== Provided records ==
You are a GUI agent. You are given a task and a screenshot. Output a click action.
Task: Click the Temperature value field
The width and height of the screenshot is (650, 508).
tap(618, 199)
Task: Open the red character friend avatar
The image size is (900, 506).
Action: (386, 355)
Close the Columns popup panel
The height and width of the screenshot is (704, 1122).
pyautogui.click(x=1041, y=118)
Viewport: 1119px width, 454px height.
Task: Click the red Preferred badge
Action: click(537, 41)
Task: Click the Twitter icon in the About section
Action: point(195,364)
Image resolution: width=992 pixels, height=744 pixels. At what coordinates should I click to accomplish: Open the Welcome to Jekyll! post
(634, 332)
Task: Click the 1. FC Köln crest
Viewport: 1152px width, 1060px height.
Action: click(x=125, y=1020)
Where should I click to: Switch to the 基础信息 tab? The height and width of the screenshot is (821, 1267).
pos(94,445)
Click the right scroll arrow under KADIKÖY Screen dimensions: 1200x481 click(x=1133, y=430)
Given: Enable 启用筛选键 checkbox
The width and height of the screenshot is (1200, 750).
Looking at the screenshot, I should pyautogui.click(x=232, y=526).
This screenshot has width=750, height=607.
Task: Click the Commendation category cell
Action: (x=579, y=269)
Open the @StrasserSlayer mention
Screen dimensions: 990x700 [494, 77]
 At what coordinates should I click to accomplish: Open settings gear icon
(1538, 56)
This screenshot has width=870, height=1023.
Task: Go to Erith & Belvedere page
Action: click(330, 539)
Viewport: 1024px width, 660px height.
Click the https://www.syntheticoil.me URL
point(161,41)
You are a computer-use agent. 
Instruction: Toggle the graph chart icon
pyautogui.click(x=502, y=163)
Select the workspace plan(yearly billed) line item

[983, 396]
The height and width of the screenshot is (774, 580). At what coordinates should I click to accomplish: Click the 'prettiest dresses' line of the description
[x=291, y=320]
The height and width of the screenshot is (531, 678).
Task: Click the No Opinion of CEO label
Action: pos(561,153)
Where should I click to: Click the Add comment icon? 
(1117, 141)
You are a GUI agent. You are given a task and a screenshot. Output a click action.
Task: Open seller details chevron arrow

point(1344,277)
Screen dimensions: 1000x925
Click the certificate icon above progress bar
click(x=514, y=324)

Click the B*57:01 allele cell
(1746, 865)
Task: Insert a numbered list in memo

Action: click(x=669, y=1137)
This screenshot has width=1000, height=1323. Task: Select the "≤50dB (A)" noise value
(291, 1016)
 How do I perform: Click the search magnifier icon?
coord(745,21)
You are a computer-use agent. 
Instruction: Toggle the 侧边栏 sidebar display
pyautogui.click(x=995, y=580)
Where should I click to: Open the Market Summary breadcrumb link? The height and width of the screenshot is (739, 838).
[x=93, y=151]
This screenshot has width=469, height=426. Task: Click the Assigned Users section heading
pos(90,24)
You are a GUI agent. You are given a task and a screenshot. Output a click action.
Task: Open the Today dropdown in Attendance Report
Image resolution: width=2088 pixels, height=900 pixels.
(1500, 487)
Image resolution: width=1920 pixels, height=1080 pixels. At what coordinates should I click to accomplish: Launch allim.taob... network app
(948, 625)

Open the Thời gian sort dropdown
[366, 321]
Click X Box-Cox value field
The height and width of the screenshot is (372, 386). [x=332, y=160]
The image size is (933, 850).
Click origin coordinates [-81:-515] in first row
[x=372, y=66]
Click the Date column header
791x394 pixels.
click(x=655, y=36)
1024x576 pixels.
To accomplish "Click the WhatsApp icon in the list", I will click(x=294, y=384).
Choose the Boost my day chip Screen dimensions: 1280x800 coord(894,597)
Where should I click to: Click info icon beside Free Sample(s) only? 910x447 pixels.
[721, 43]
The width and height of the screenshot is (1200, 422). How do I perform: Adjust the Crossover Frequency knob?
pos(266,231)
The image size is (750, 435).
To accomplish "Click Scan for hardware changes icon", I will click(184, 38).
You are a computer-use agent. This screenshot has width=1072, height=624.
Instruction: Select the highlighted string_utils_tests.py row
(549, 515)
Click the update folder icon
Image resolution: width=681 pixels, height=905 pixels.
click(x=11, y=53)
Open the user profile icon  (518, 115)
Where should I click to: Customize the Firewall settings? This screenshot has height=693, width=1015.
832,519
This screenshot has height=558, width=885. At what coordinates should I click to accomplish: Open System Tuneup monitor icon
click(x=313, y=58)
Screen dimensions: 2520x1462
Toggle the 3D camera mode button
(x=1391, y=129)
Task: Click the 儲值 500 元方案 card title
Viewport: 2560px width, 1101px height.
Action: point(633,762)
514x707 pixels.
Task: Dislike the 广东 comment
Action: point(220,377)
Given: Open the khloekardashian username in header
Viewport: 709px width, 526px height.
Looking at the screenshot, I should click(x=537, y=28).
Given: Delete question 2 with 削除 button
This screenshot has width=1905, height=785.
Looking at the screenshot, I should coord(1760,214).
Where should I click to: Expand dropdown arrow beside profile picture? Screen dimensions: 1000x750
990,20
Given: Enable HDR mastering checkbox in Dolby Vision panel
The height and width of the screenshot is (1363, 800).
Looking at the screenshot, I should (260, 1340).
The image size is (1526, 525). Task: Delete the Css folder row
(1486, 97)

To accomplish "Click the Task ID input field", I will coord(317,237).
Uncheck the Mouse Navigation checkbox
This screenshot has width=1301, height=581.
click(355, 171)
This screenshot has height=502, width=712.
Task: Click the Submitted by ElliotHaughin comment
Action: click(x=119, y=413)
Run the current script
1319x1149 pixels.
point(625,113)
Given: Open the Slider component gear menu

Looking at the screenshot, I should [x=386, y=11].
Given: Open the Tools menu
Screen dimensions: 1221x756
===
### Required work
Please return every entry exactly as it appears.

### Result for this exercise
You are a GUI agent. You are given a task and a screenshot. Output a click action.
Task: Click the Temperature value field
The width and height of the screenshot is (650, 508).
tap(618, 199)
Task: Open the red character friend avatar
The image size is (900, 506).
Action: (386, 355)
Close the Columns popup panel
The height and width of the screenshot is (704, 1122).
pyautogui.click(x=1041, y=118)
Viewport: 1119px width, 454px height.
Task: Click the red Preferred badge
Action: click(537, 41)
Task: Click the Twitter icon in the About section
Action: point(195,364)
Image resolution: width=992 pixels, height=744 pixels. At what coordinates should I click to accomplish: Open the Welcome to Jekyll! post
(634, 332)
Task: Click the 1. FC Köln crest
Viewport: 1152px width, 1060px height.
Action: click(x=125, y=1020)
Where should I click to: Switch to the 基础信息 tab? The height and width of the screenshot is (821, 1267).
pos(94,445)
Click the right scroll arrow under KADIKÖY Screen dimensions: 1200x481 click(x=1133, y=430)
Given: Enable 启用筛选键 checkbox
The width and height of the screenshot is (1200, 750).
Looking at the screenshot, I should pyautogui.click(x=232, y=526).
This screenshot has width=750, height=607.
Task: Click the Commendation category cell
Action: (x=579, y=269)
Open the @StrasserSlayer mention
Screen dimensions: 990x700 [494, 77]
 At what coordinates should I click to accomplish: Open settings gear icon
(1538, 56)
This screenshot has width=870, height=1023.
Task: Go to Erith & Belvedere page
Action: click(330, 539)
Viewport: 1024px width, 660px height.
Click the https://www.syntheticoil.me URL
point(161,41)
You are a computer-use agent. 
Instruction: Toggle the graph chart icon
pyautogui.click(x=502, y=163)
Select the workspace plan(yearly billed) line item

[983, 396]
The height and width of the screenshot is (774, 580). At what coordinates should I click to accomplish: Click the 'prettiest dresses' line of the description
[x=291, y=320]
The height and width of the screenshot is (531, 678).
Task: Click the No Opinion of CEO label
Action: pos(561,153)
Where should I click to: Click the Add comment icon? 
(1117, 141)
You are a GUI agent. You are given a task and a screenshot. Output a click action.
Task: Open seller details chevron arrow

point(1344,277)
Screen dimensions: 1000x925
Click the certificate icon above progress bar
click(x=514, y=324)

Click the B*57:01 allele cell
(1746, 865)
Task: Insert a numbered list in memo

Action: click(x=669, y=1137)
This screenshot has width=1000, height=1323. Task: Select the "≤50dB (A)" noise value
(291, 1016)
 How do I perform: Click the search magnifier icon?
coord(745,21)
You are a computer-use agent. 
Instruction: Toggle the 侧边栏 sidebar display
pyautogui.click(x=995, y=580)
Where should I click to: Open the Market Summary breadcrumb link? The height and width of the screenshot is (739, 838).
[x=93, y=151]
This screenshot has width=469, height=426. Task: Click the Assigned Users section heading
pos(90,24)
You are a GUI agent. You are given a task and a screenshot. Output a click action.
Task: Open the Today dropdown in Attendance Report
Image resolution: width=2088 pixels, height=900 pixels.
(1500, 487)
Image resolution: width=1920 pixels, height=1080 pixels. At what coordinates should I click to accomplish: Launch allim.taob... network app
(948, 625)

Open the Thời gian sort dropdown
[366, 321]
Click X Box-Cox value field
The height and width of the screenshot is (372, 386). [x=332, y=160]
The image size is (933, 850).
Click origin coordinates [-81:-515] in first row
[x=372, y=66]
Click the Date column header
791x394 pixels.
click(x=655, y=36)
1024x576 pixels.
To accomplish "Click the WhatsApp icon in the list", I will click(x=294, y=384).
Choose the Boost my day chip Screen dimensions: 1280x800 coord(894,597)
Where should I click to: Click info icon beside Free Sample(s) only? 910x447 pixels.
[721, 43]
The width and height of the screenshot is (1200, 422). How do I perform: Adjust the Crossover Frequency knob?
pos(266,231)
The image size is (750, 435).
To accomplish "Click Scan for hardware changes icon", I will click(184, 38).
You are a computer-use agent. This screenshot has width=1072, height=624.
Instruction: Select the highlighted string_utils_tests.py row
(549, 515)
Click the update folder icon
Image resolution: width=681 pixels, height=905 pixels.
click(x=11, y=53)
Open the user profile icon  (518, 115)
Where should I click to: Customize the Firewall settings? This screenshot has height=693, width=1015.
832,519
This screenshot has height=558, width=885. At what coordinates should I click to accomplish: Open System Tuneup monitor icon
click(x=313, y=58)
Screen dimensions: 2520x1462
Toggle the 3D camera mode button
(x=1391, y=129)
Task: Click the 儲值 500 元方案 card title
Viewport: 2560px width, 1101px height.
Action: point(633,762)
514x707 pixels.
Task: Dislike the 广东 comment
Action: point(220,377)
Given: Open the khloekardashian username in header
Viewport: 709px width, 526px height.
Looking at the screenshot, I should click(x=537, y=28).
Given: Delete question 2 with 削除 button
This screenshot has width=1905, height=785.
Looking at the screenshot, I should coord(1760,214).
Where should I click to: Expand dropdown arrow beside profile picture? Screen dimensions: 1000x750
990,20
Given: Enable HDR mastering checkbox in Dolby Vision panel
The height and width of the screenshot is (1363, 800).
Looking at the screenshot, I should (260, 1340).
The image size is (1526, 525). Task: Delete the Css folder row
(1486, 97)

To accomplish "Click the Task ID input field", I will coord(317,237).
Uncheck the Mouse Navigation checkbox
This screenshot has width=1301, height=581.
click(355, 171)
This screenshot has height=502, width=712.
Task: Click the Submitted by ElliotHaughin comment
Action: click(x=119, y=413)
Run the current script
1319x1149 pixels.
point(625,113)
Given: Open the Slider component gear menu

Looking at the screenshot, I should [x=386, y=11].
Given: Open the Tools menu
Screen dimensions: 1221x756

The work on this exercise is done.